Auch die Verbände und Sozialpolitiker:innen sollten sich fragen, ob sie sich in der Lage sehen, die Herausforderungen der sozial-ökologischen Transformation so zu begleiten, dass die Mehrheit in diesem Land abgeholt wird.
Die libertäre
Vertreter:innen aus Politik und Wirtschaft können sich aktuell
entspannt zurücklehnen.
Der Ausschuss der
Europäischen Kommission braucht sich nicht mit dem Thema
Vermögenssteuer auseinanderzusetzen.
Von den ca. 427
Millionen wahlberechtigten EU Bewohner:innen haben sich 349.000
beteiligt, also 0,08 Prozent. Und die erforderlich Quoren in sieben
Ländern wurden nicht erreicht.
Somit sind 99,92
Prozent der Bewohner:innen in der EU damit einverstanden, dass
(Super)Reiche fiskalisch nicht verstärkt in die Verantwortung zu
nehmen sind. Das ist doch mal eine (polemische) Aussage.
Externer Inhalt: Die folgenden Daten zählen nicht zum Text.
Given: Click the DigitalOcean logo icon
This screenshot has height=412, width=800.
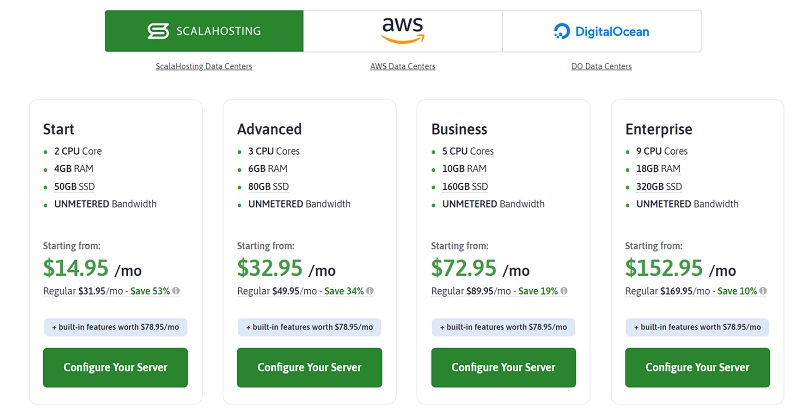Looking at the screenshot, I should coord(562,32).

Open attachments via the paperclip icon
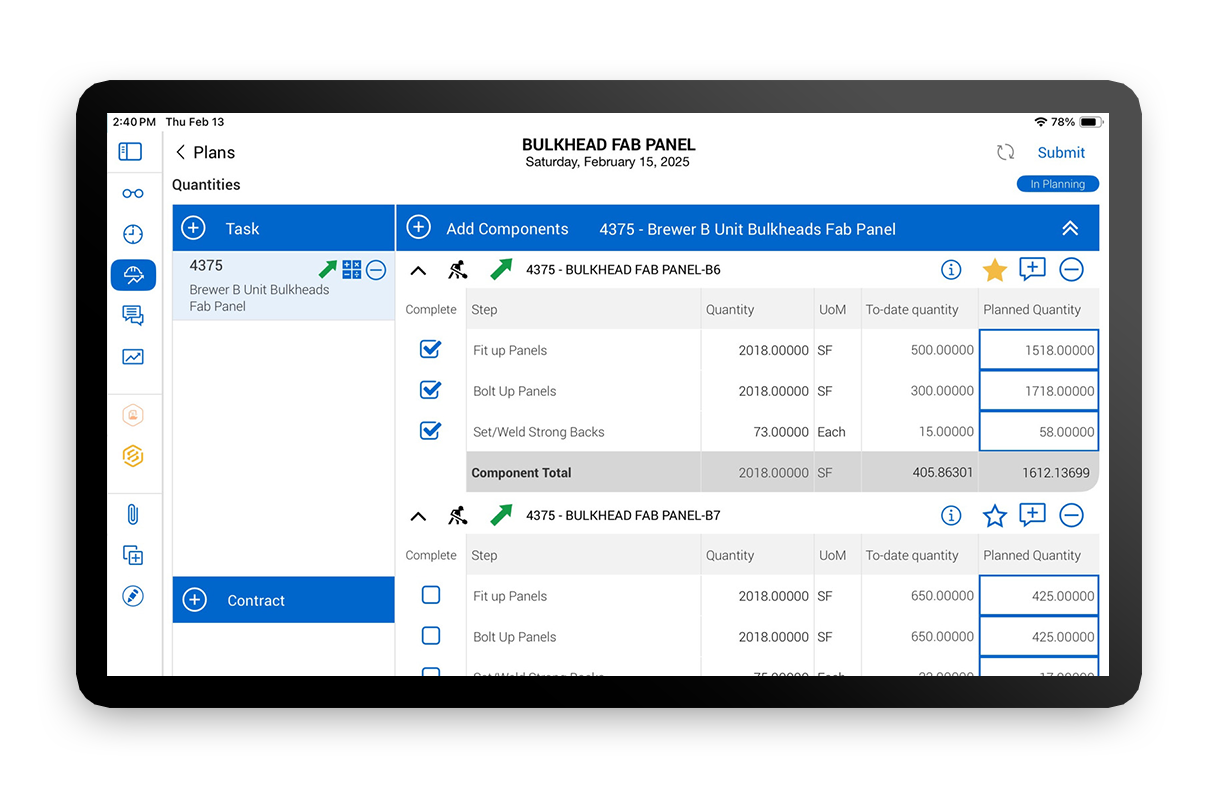point(134,514)
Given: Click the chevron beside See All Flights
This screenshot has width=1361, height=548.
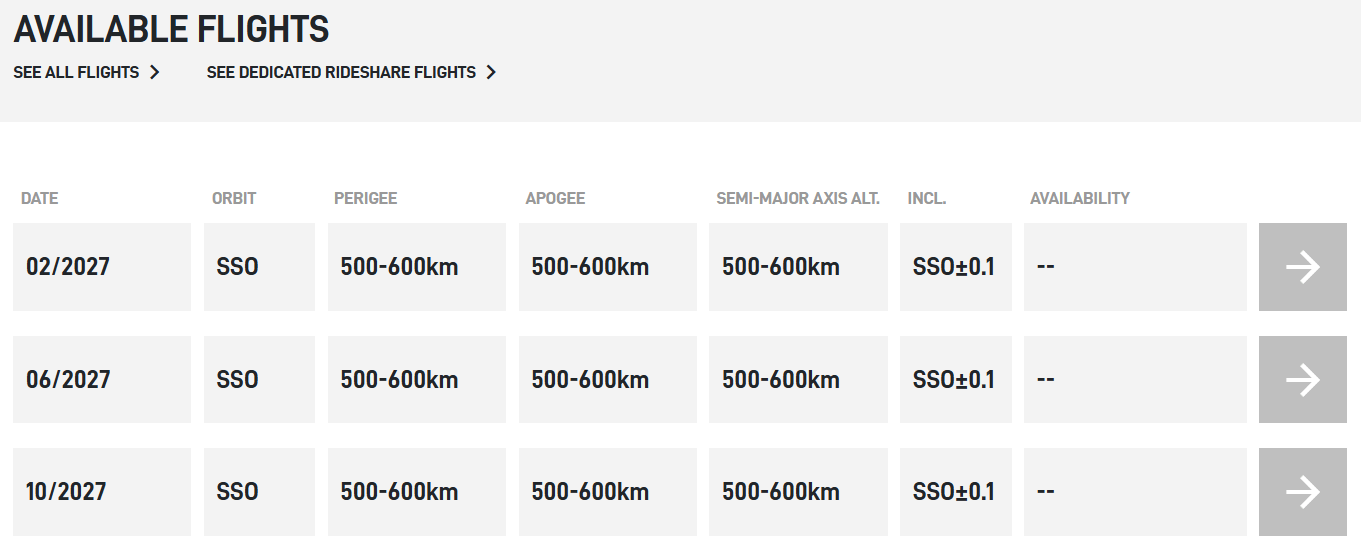Looking at the screenshot, I should click(x=154, y=72).
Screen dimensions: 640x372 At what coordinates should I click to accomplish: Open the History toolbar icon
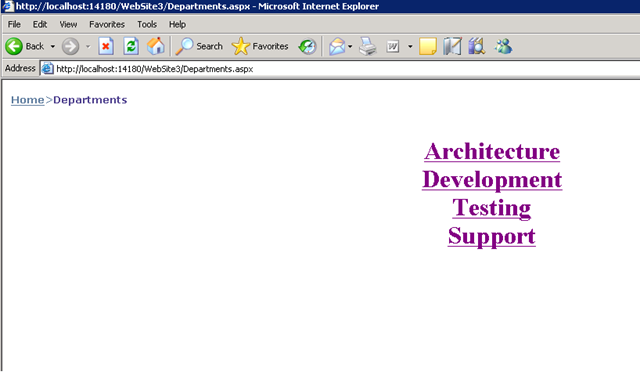pos(307,47)
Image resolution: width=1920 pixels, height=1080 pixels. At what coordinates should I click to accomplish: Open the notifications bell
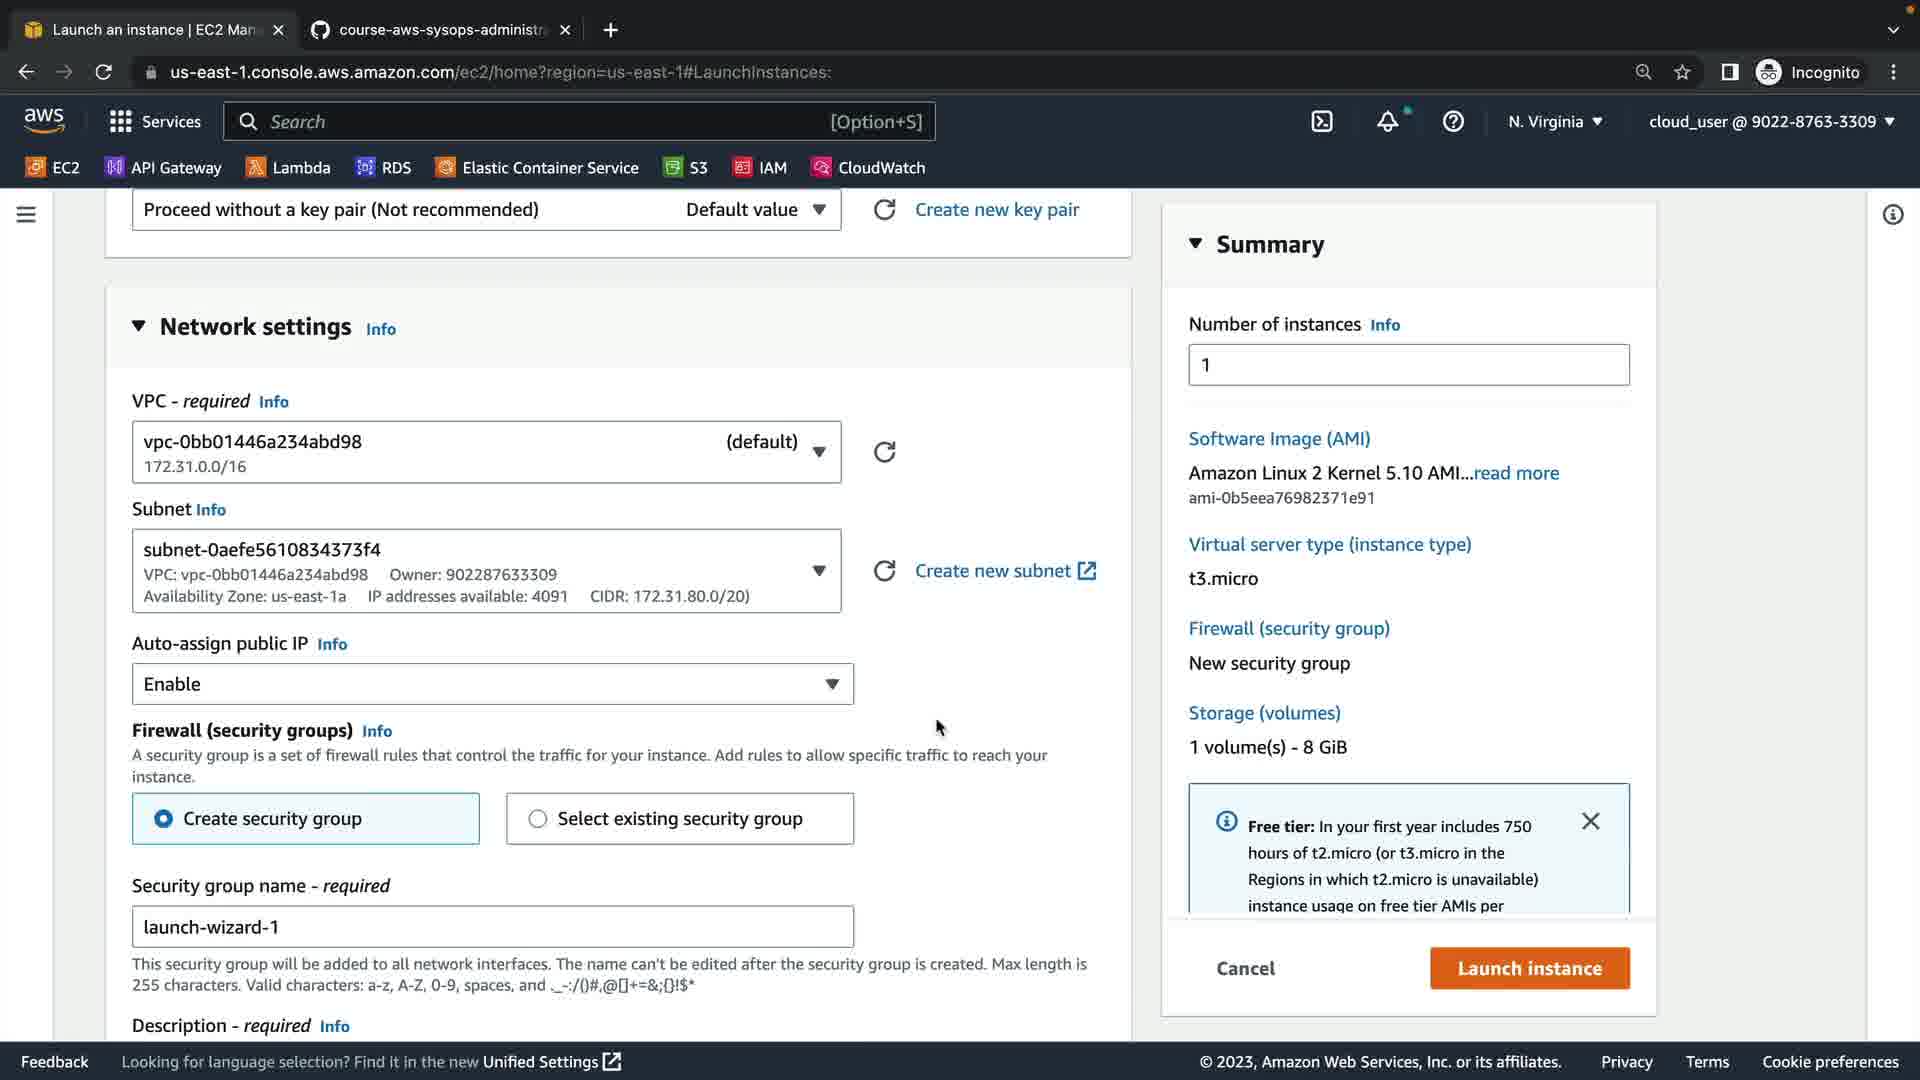1387,122
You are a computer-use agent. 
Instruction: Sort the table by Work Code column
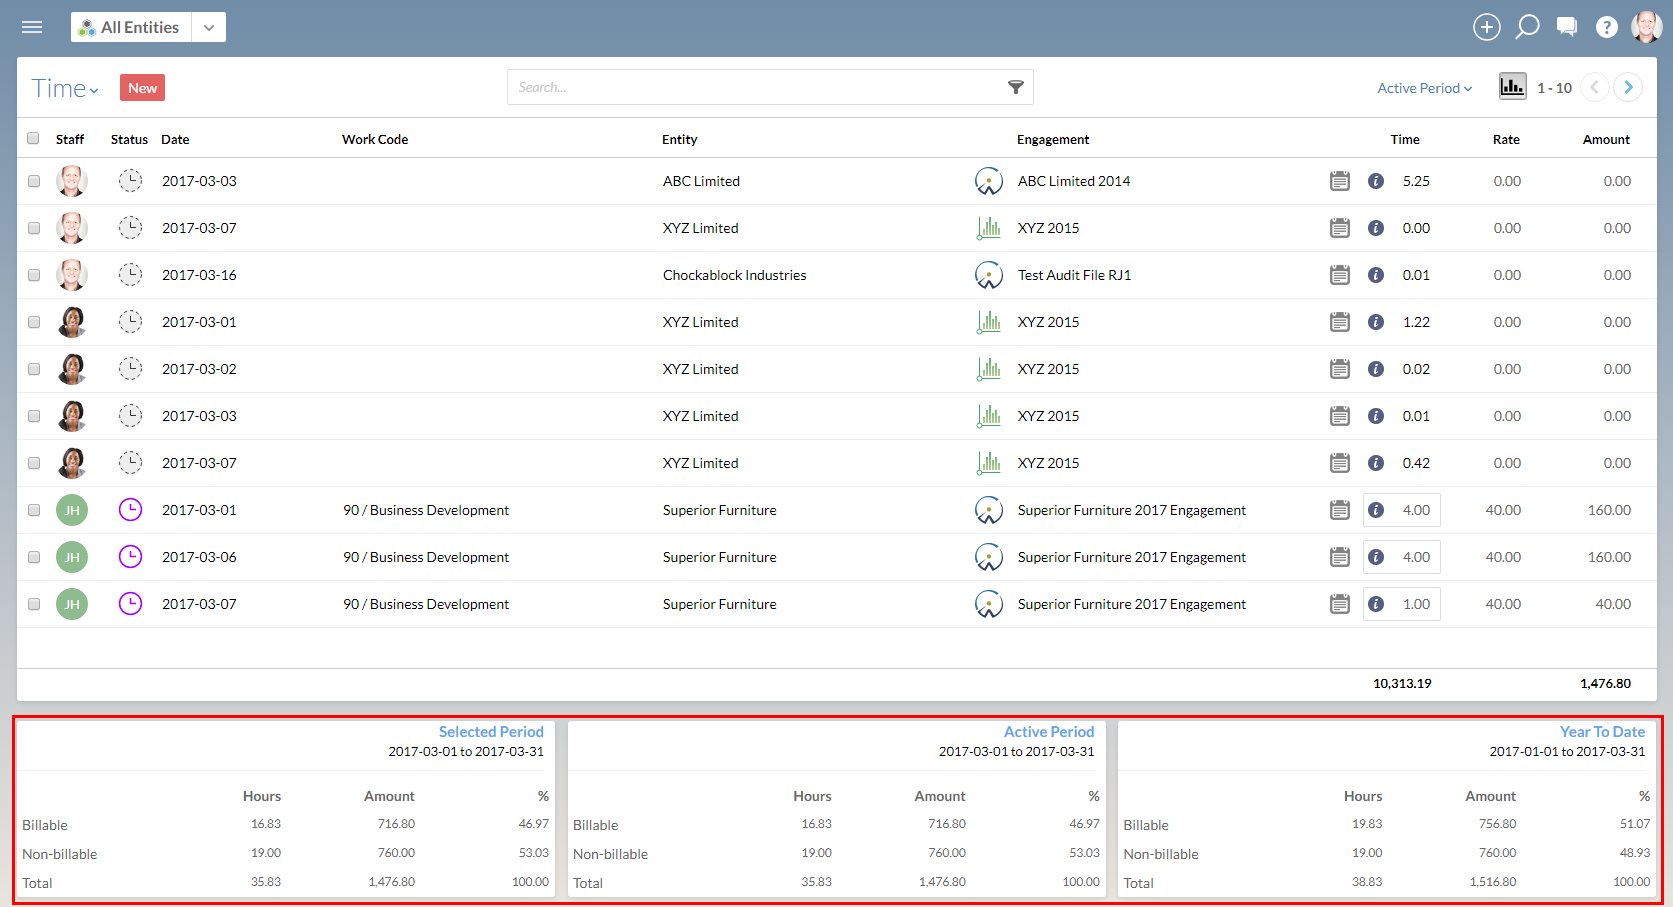point(375,140)
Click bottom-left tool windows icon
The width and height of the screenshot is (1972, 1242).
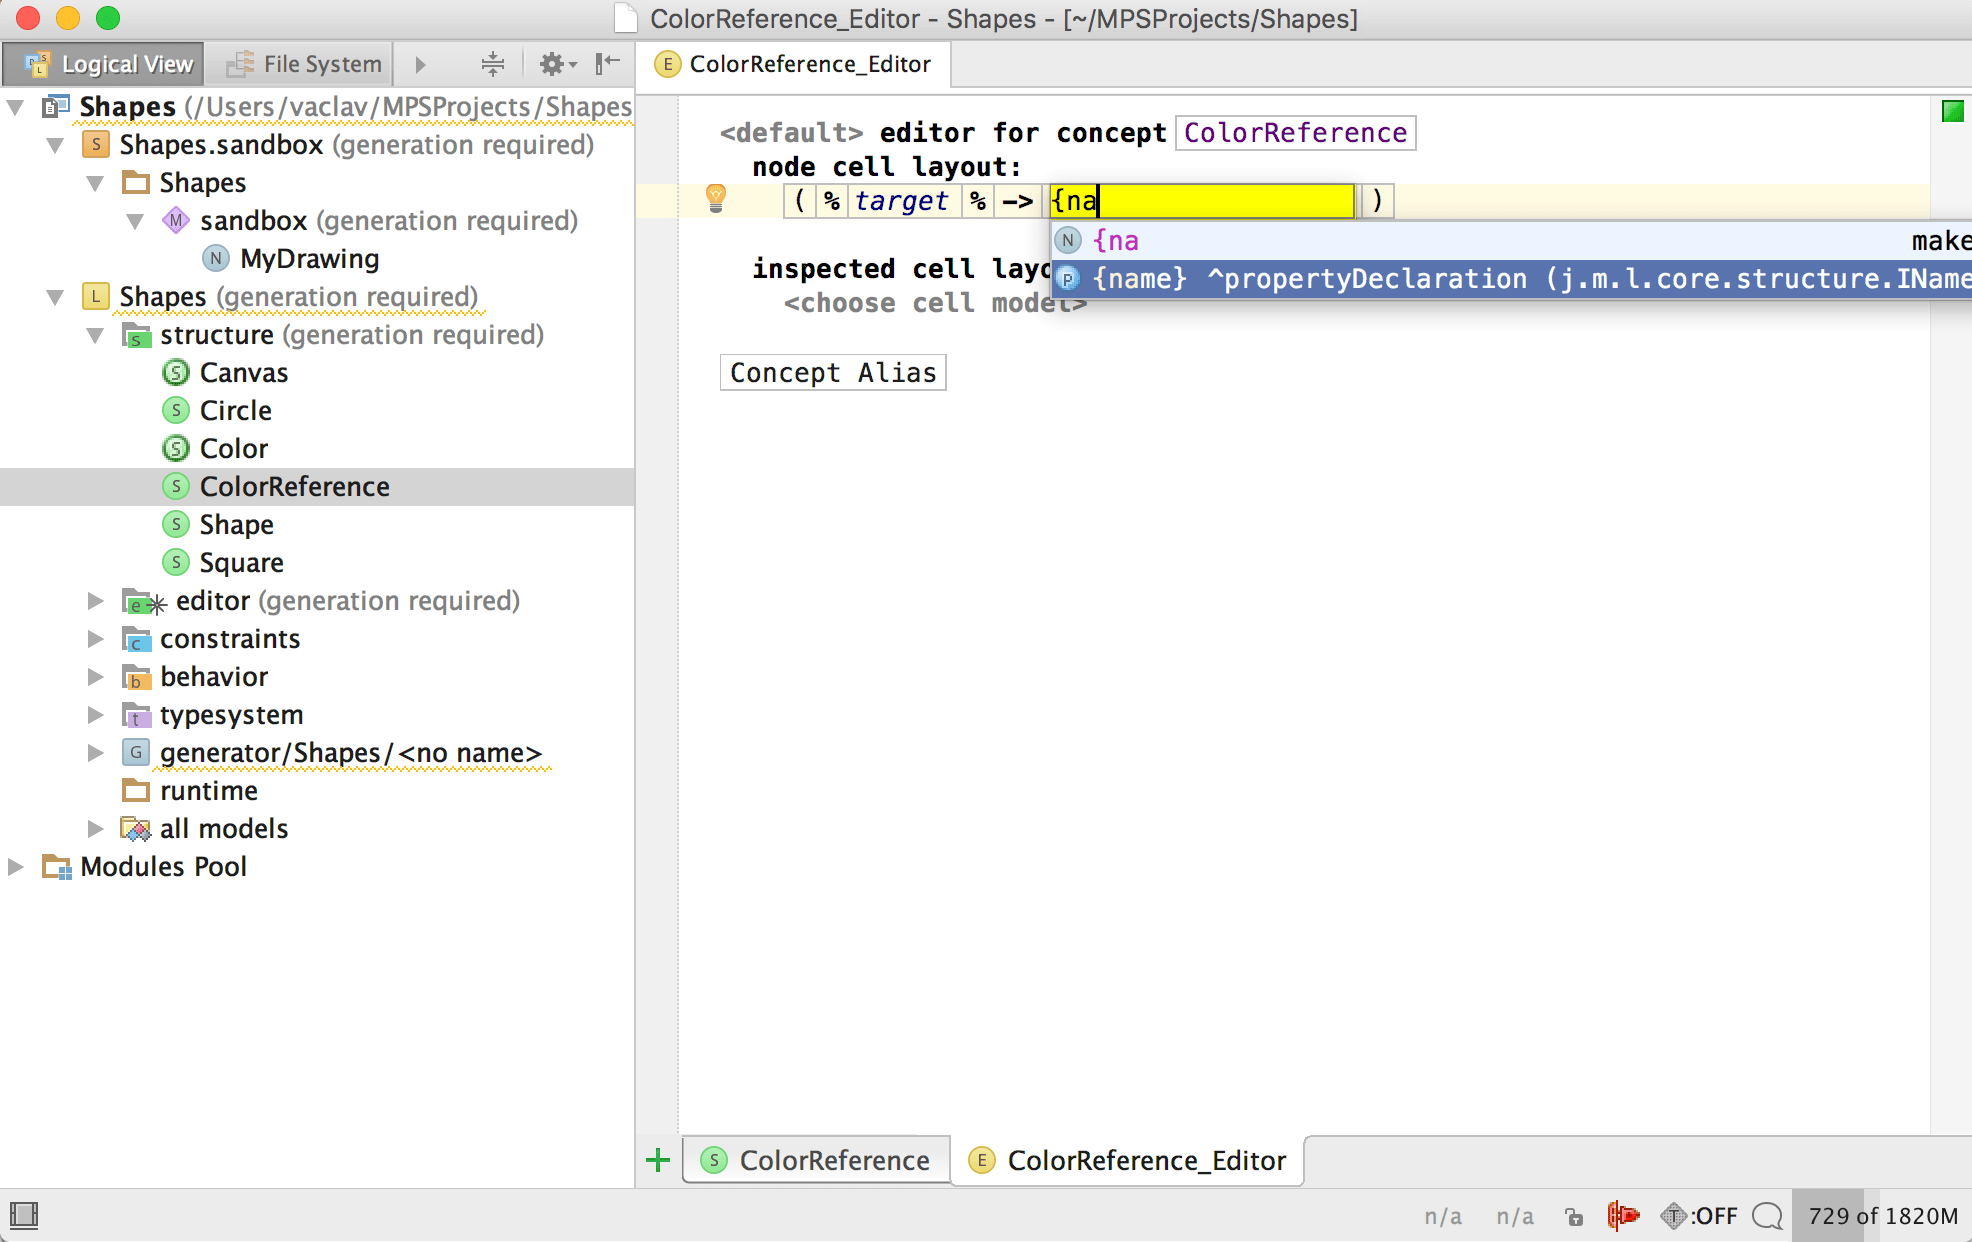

Zum Abschluss ein wenig Hoffnung. Mehr als 100.000 Menschen haben in Deutschland die Petition gegengezeichnet, und das Quorum wurde erreicht. Würden die gleiche Anzahl von Unterschriften bei einer Petition an den Deutschen Bundestag zustande kommen, wäre es ein riesen Erfolg!
Vielleicht erkennen Sozialpolitiker:innen und Verbände das Potential und handeln zielgerichteter. Es bleiben 11 Monate bis zur Bundestagswahl, um Handlungsspielräume aufzuzeigen.
Danach kommen nur Erhöhungen der Sozialabgaben und Leistungskürzungen, die dann Futter für die Wahlkampfteams der Populisten sind.